Premier dossier urgent, la crise de la dette en zone euro. Depuis l’année dernière, le FMI participe aux plans de sauvetage accordés par l’Union européenne aux pays en difficulté budgétaire.

Ce chantier a d’ailleurs continué alors même que DSK se trouvait derrière les barreaux. Réuni lundi à Washington, le conseil d’administration du Fonds a décidé de débloquer une nouvelle tranche d’aide pour l'Irlande.

L’institution a aussi remplacé au pied levé son désormais ex-directeur pour une réunion lundi soir avec les ministres des Finances de la zone euro.

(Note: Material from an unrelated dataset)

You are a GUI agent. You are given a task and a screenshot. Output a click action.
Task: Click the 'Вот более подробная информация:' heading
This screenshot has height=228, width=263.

Mais le FMI et les pays européens doivent surtout prendre dans les jours qui viennent une décision sur la situation de la Grèce. Malgré un plan de soutien de 110 milliards d’euros, le pays n’arrive pas à sortir de la crise.

Les marchés financiers anticipent une restructuration de sa dette à laquelle le gouvernement grec se refuse. Le président de l’Eurogroupe, Jean-Claude Juncker, a donc évoqué cette semaine une «restructuration douce» tandis que le FMI était jusqu’à présent favorable à la mise en place d’un deuxième plan de sauvetage.

Révoltes dans le monde arabe

L’autre dossier phare qui attend le nouveau directeur est le suivi des révoltes dans le monde arabe. Les Etats membres du FMI lui ont demandé de prêter une «attention particulière» aux répercussions économiques de ces révolutions. 

Avec la Banque mondiale, le Fonds doit ainsi coordonner l’aide financière internationale pour l’Egypte, la Tunisie et d’autres pays éventuels.

Le gouvernement égyptien vient officiellement de demander à l’institution un prêt de 3 à 4 milliards d’euros. Le pays estime avoir besoin d’environ 10 à 12 milliards de dollars d’ici à juin 2012.

L’Egypte et la Tunisie sont invitées au G8 de Deauville la semaine prochaine. Elles devaient y rencontrer Dominique Strauss-Kahn mais discuteront finalement de leur transition économique avec Jonh Lipsky, directeur du FMI par intérim depuis dimanche.